* **Activity**
Output the lines of the entries below beginning at the one with "Instruction: Open the" and ending with the last, exactly as written and without pictures.

─── Input records ───

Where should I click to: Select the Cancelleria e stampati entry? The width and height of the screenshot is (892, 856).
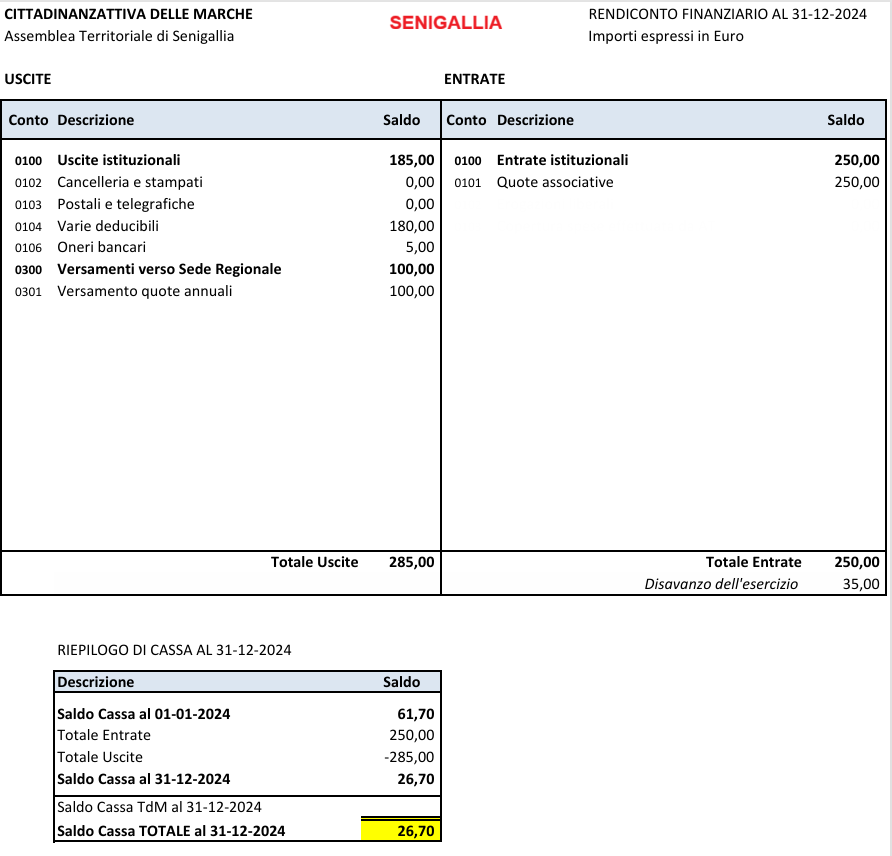[129, 182]
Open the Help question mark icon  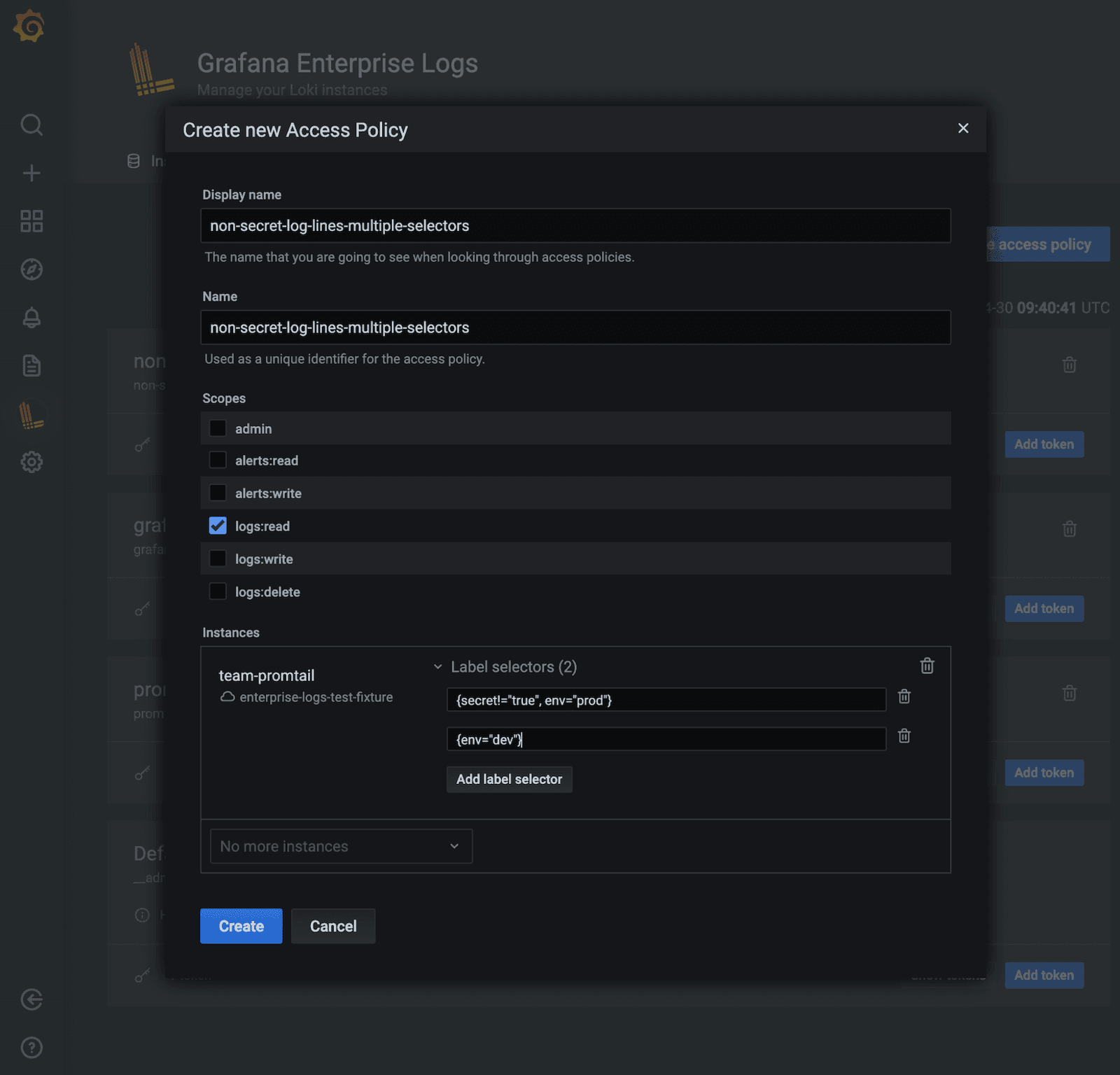pyautogui.click(x=31, y=1048)
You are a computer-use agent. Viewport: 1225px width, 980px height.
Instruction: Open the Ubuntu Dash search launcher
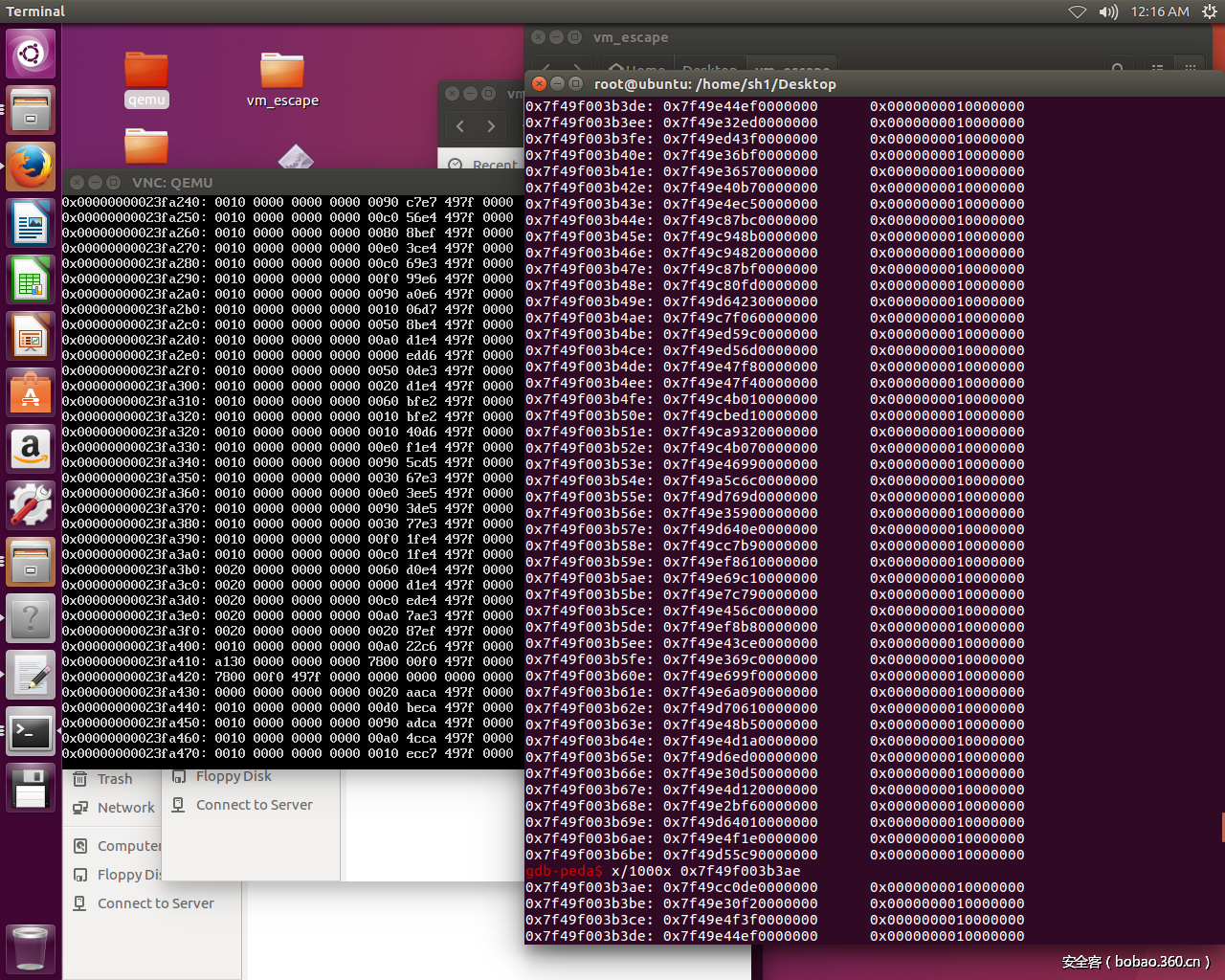coord(31,54)
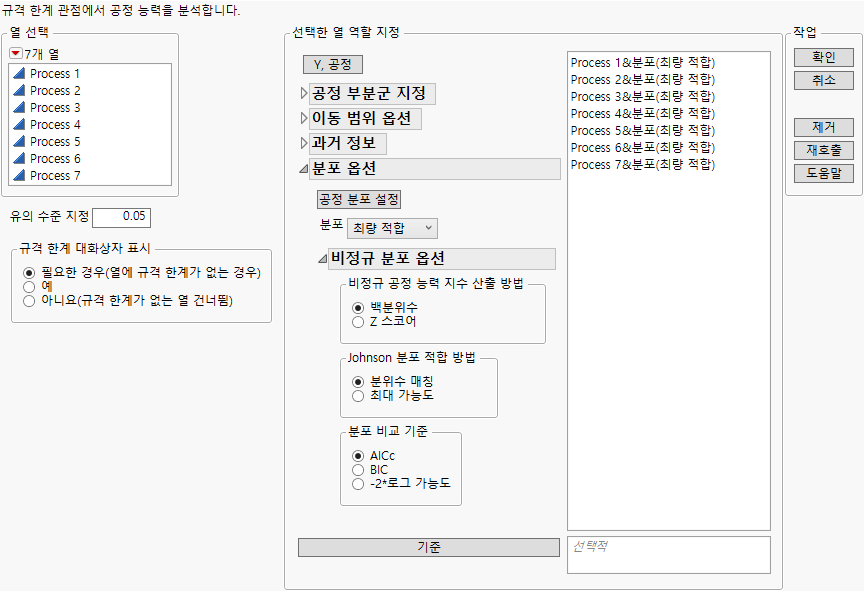Expand the 공정 부분군 지정 section
The width and height of the screenshot is (864, 591).
(x=304, y=94)
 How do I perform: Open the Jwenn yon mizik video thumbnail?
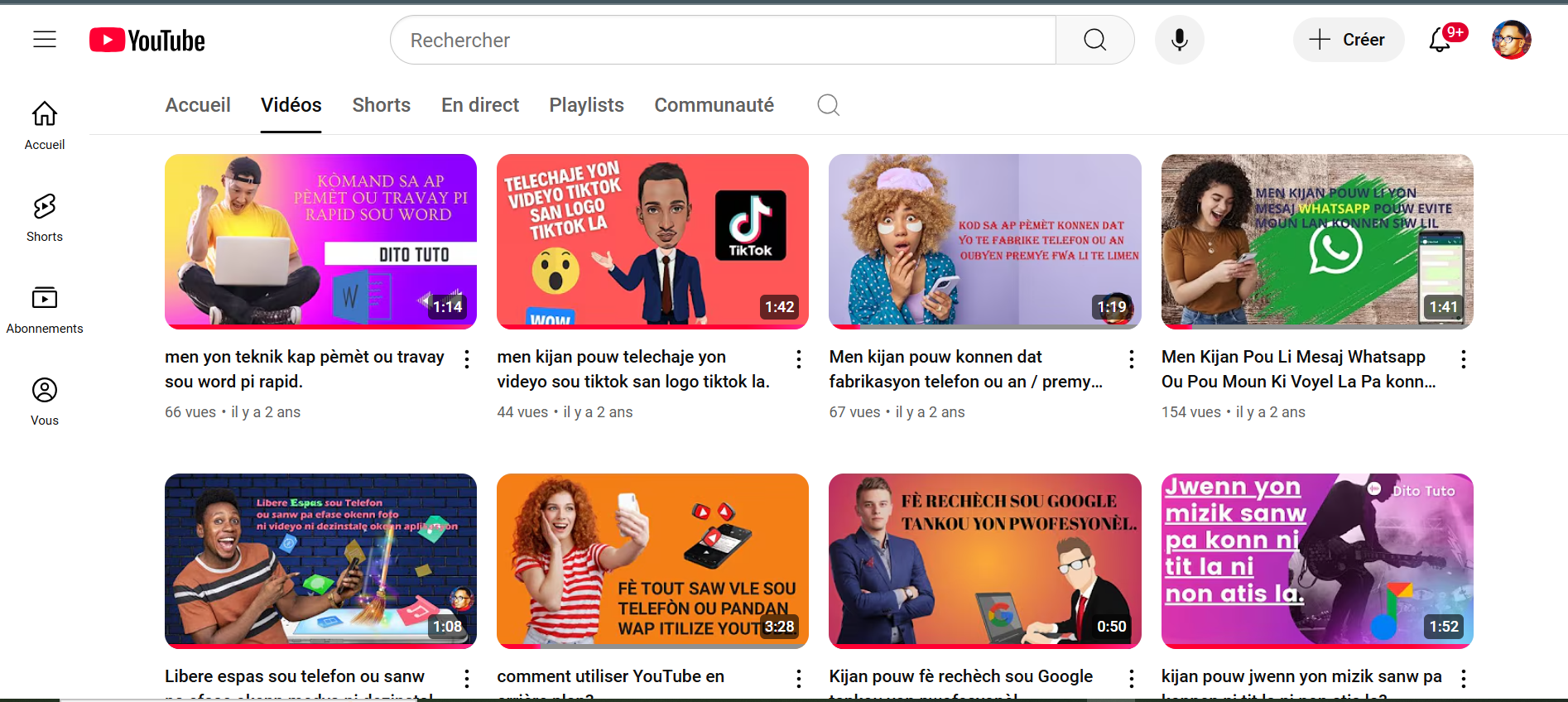coord(1316,560)
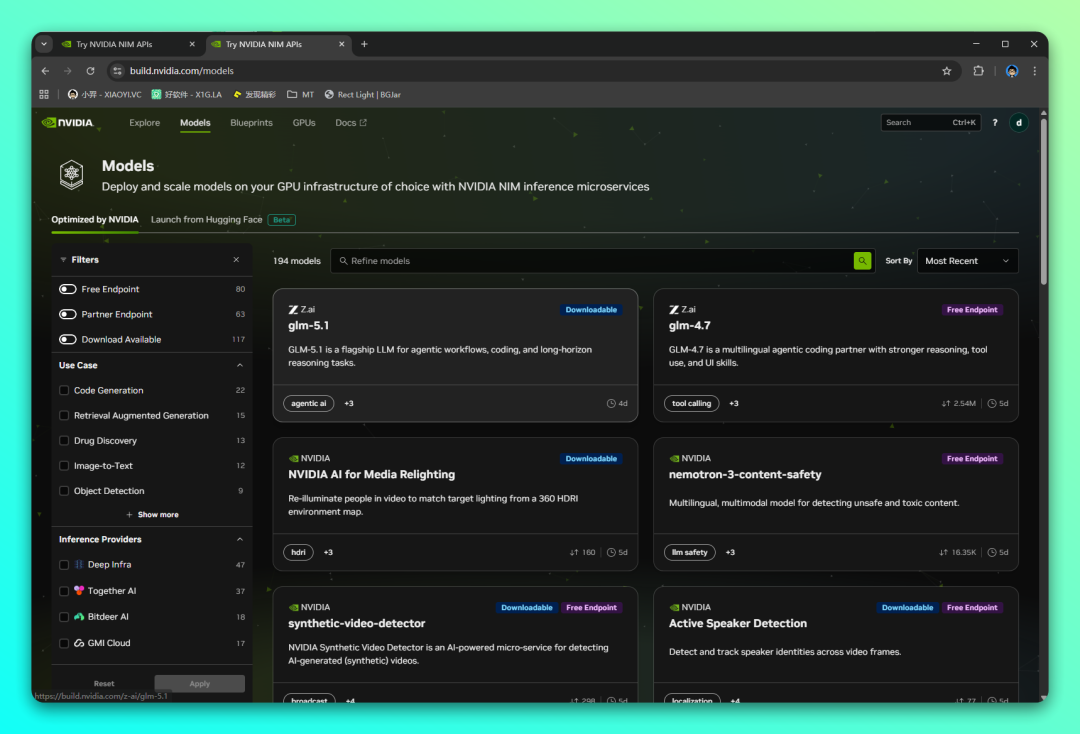
Task: Open Chrome apps grid in bookmarks bar
Action: pyautogui.click(x=44, y=95)
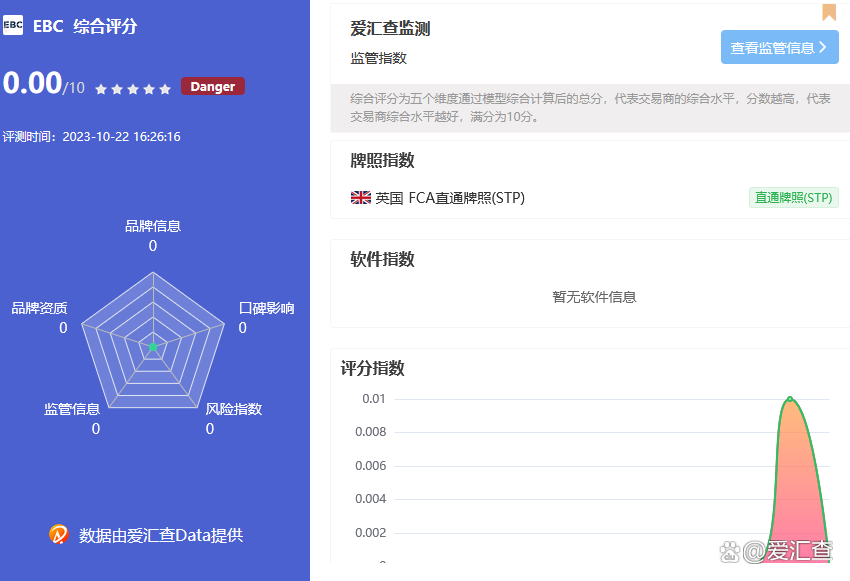850x581 pixels.
Task: Click the orange bookmark icon
Action: pos(829,11)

───

* **Result of the exercise**
Instruction: Open the Ubuntu Dash search launcher
coord(31,54)
Expand the 공정 부분군 지정 section
The width and height of the screenshot is (864, 591).
(x=304, y=94)
 How do I perform: Open the Jwenn yon mizik video thumbnail?
coord(1316,560)
Task: Open Chrome apps grid in bookmarks bar
Action: pyautogui.click(x=44, y=95)
850x581 pixels.
Task: Click the orange bookmark icon
Action: pos(829,11)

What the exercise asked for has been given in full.